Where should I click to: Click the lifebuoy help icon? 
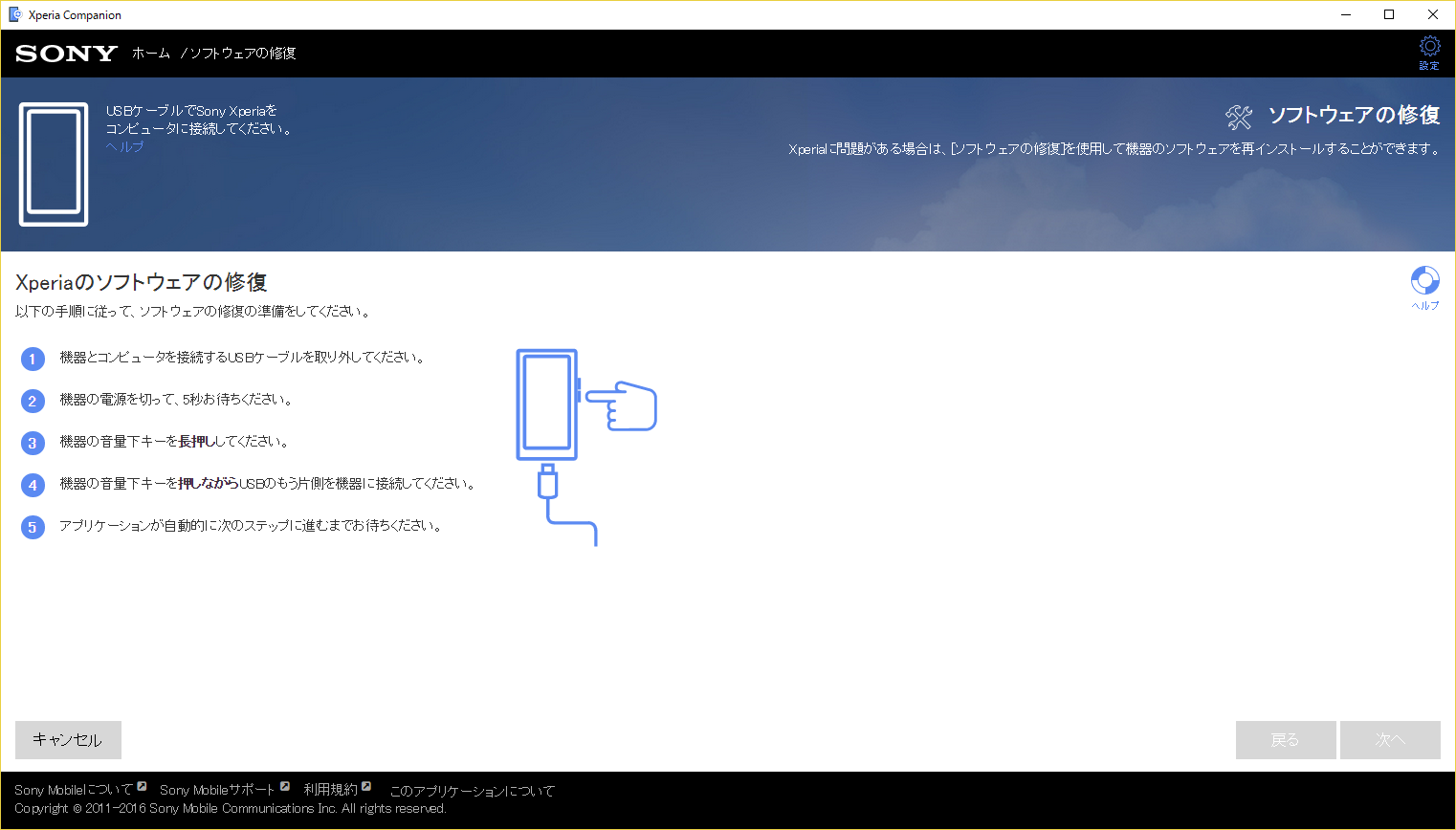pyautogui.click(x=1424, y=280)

==

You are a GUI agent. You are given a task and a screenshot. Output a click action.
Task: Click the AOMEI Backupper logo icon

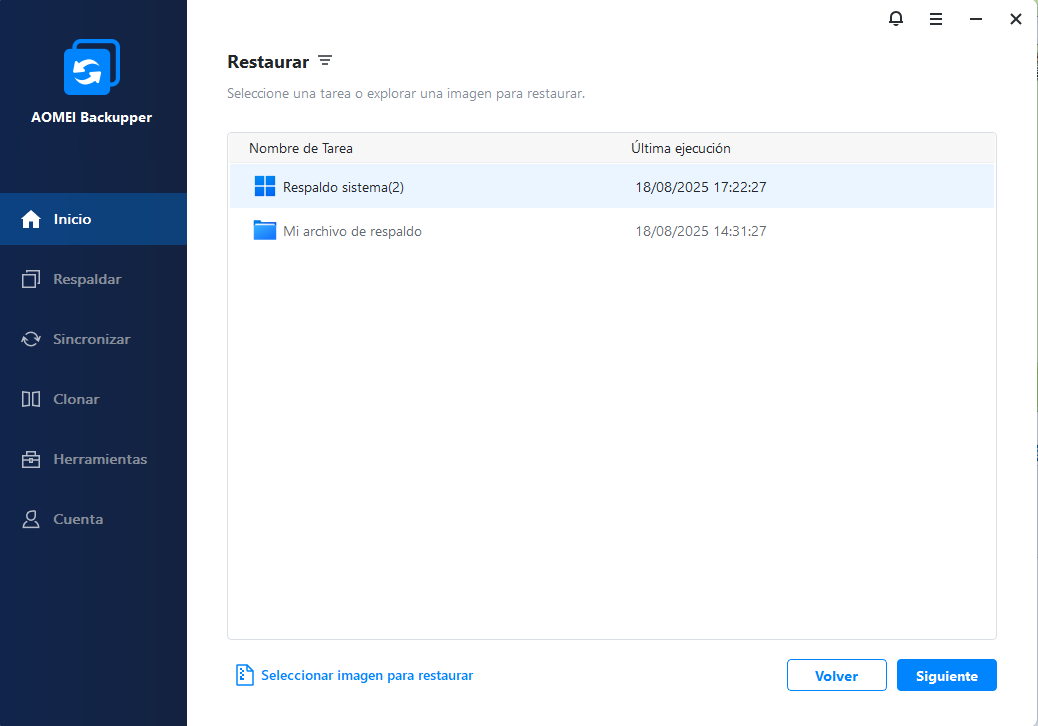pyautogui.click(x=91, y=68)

• [Problem]:
Switch "lifebuoy" to "life ring" in the material, starting at the line containing "Where should I" and ending at the line containing "pyautogui.click(x=1424, y=280)", and give back only those lines with everything else unchanged and the pictures left out.

• [The response]:
Where should I click to: Click the life ring help icon? 
pyautogui.click(x=1424, y=280)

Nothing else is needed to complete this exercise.